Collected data
------------------------------------

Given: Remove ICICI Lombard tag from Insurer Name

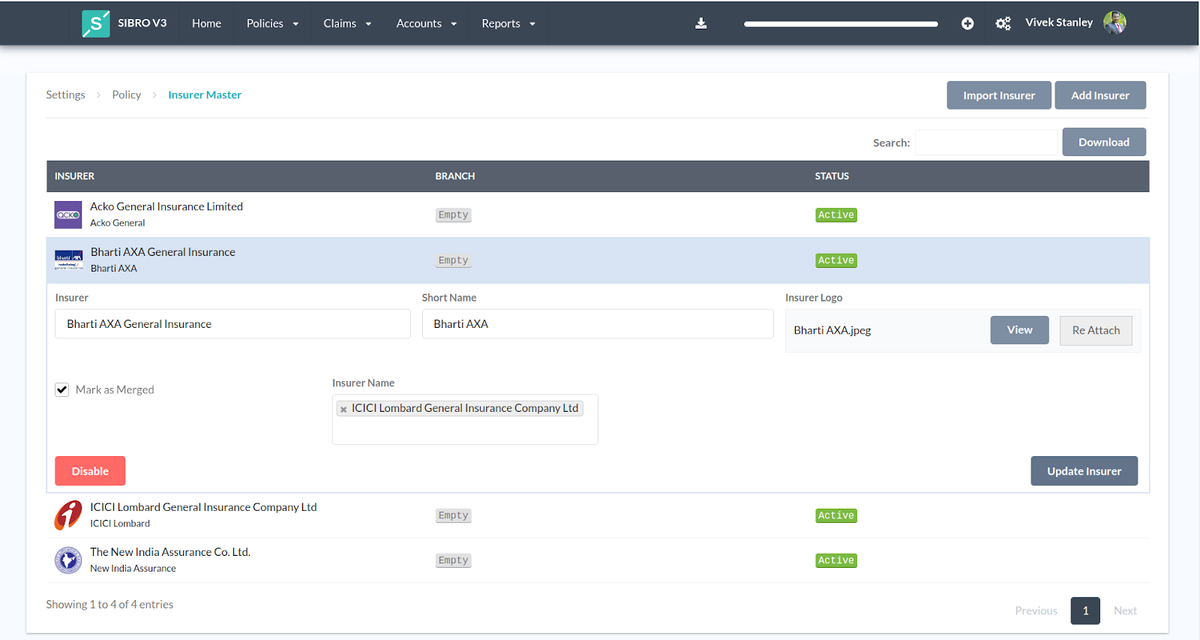Looking at the screenshot, I should pos(344,409).
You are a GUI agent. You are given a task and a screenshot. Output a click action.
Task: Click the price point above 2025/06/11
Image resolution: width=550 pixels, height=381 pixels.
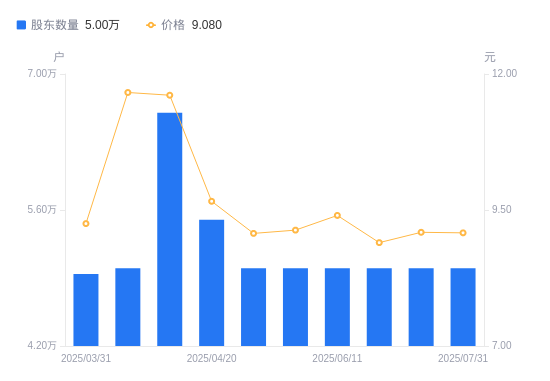pos(337,215)
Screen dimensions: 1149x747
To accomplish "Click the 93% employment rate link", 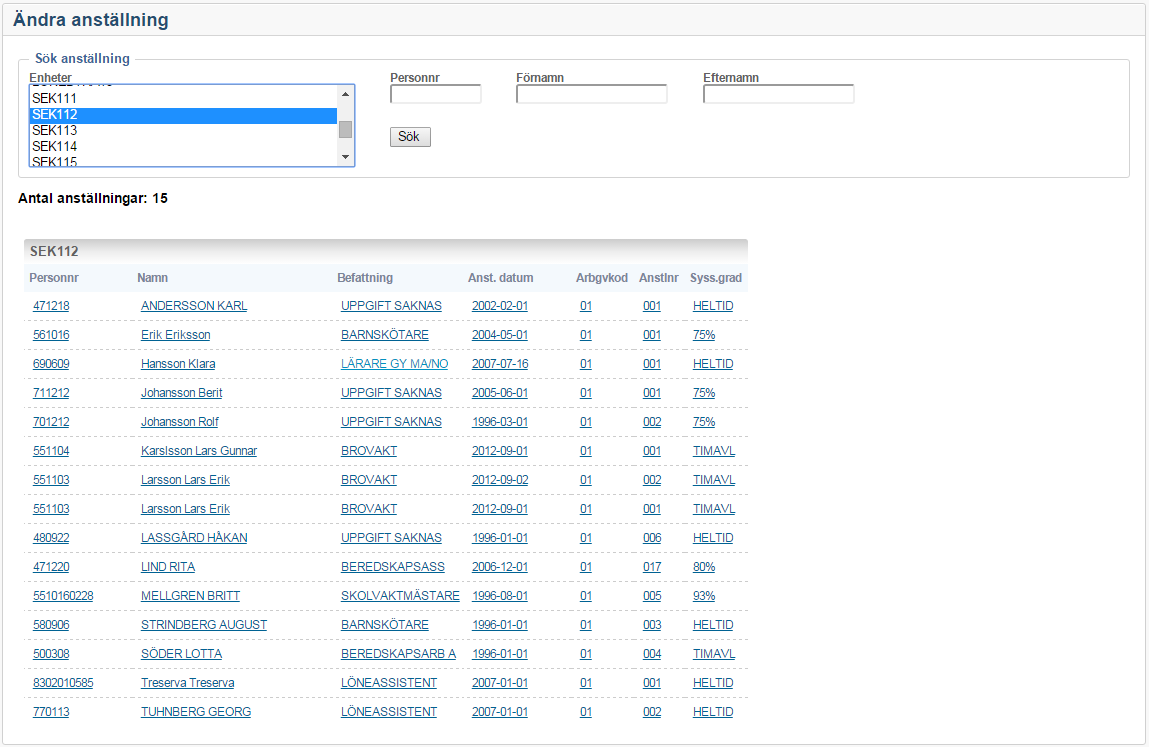I will click(x=704, y=596).
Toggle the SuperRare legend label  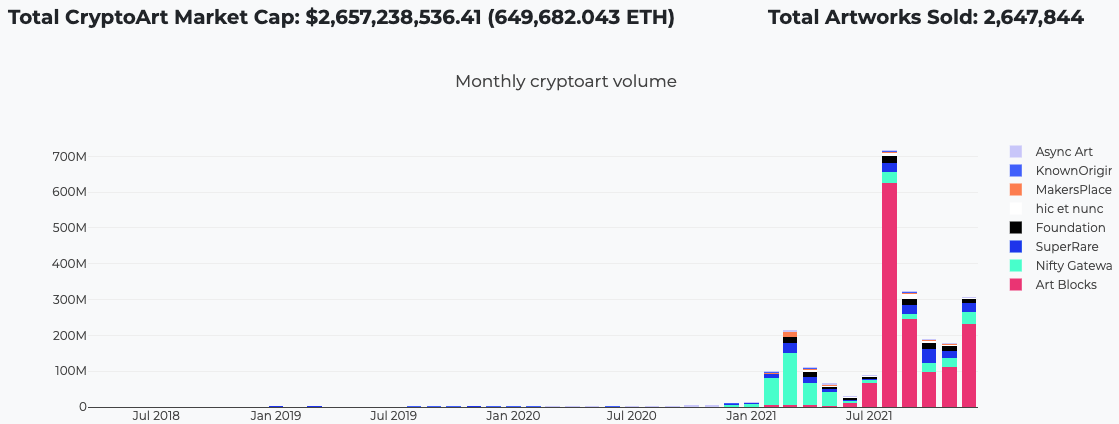click(x=1065, y=247)
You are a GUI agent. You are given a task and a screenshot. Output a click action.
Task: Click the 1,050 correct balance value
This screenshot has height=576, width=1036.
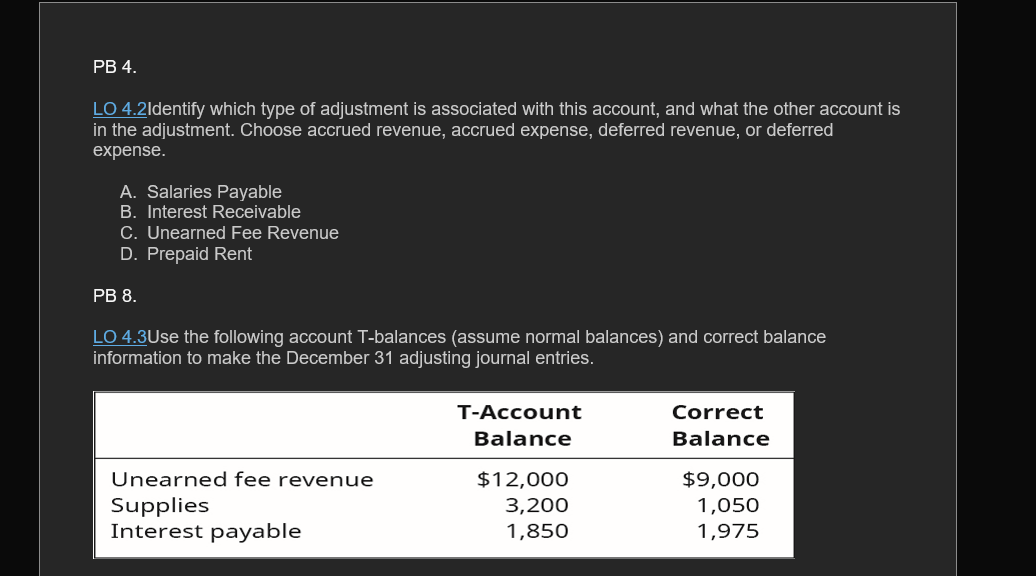click(728, 506)
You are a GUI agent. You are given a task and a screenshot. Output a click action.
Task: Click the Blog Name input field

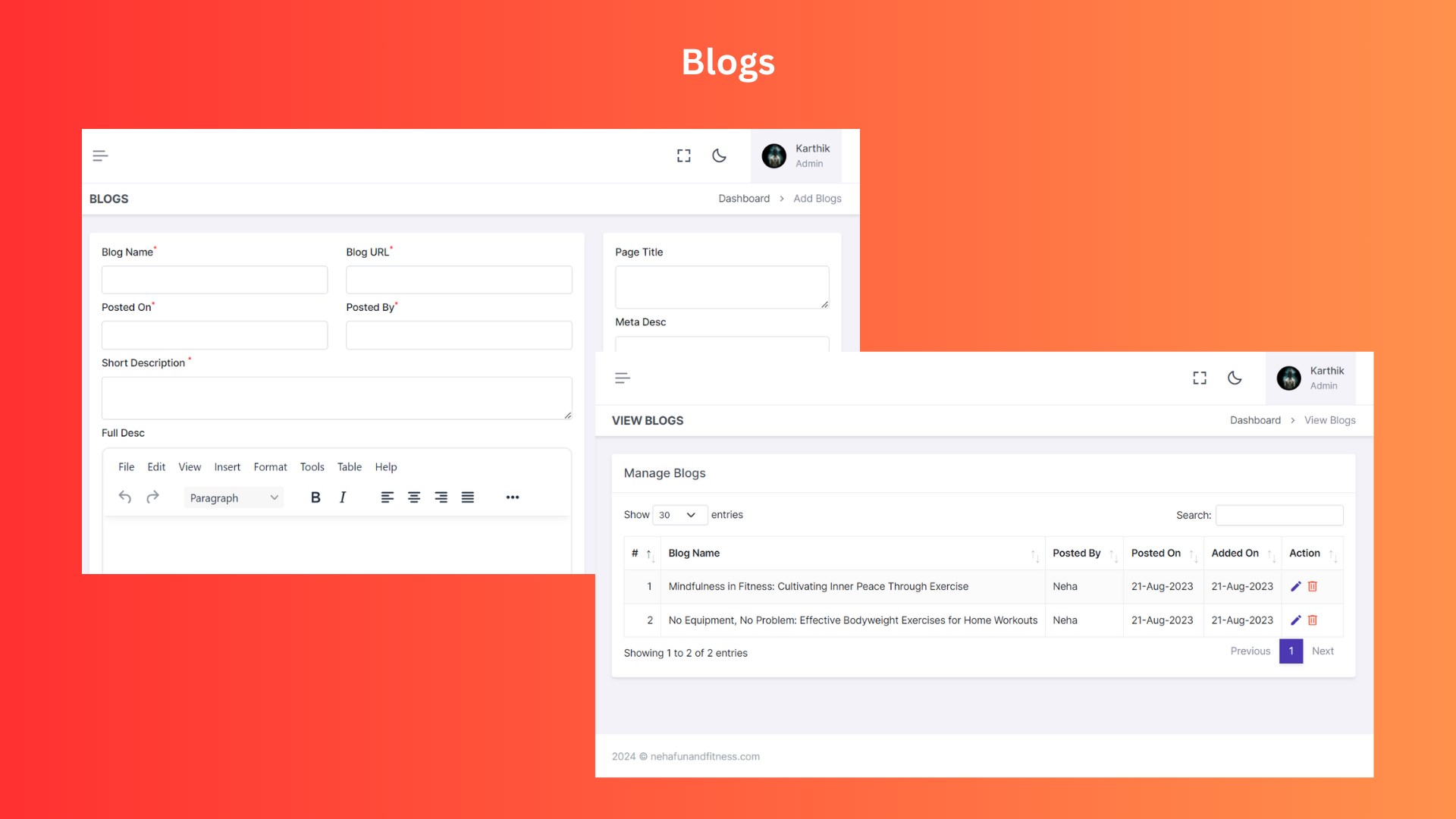tap(214, 279)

------------------------------------

**WHAT IS BEING ASKED:** Output the span from the line with "This screenshot has height=576, width=1036." through the last line of the data, inclusive and exact, and omit every picture.

**RESPONSE AREA:**
This screenshot has height=576, width=1036.
click(728, 506)
You are a GUI agent. You are given a task and a screenshot. Output a click action.
Task: Click the Blog Name input field

tap(214, 279)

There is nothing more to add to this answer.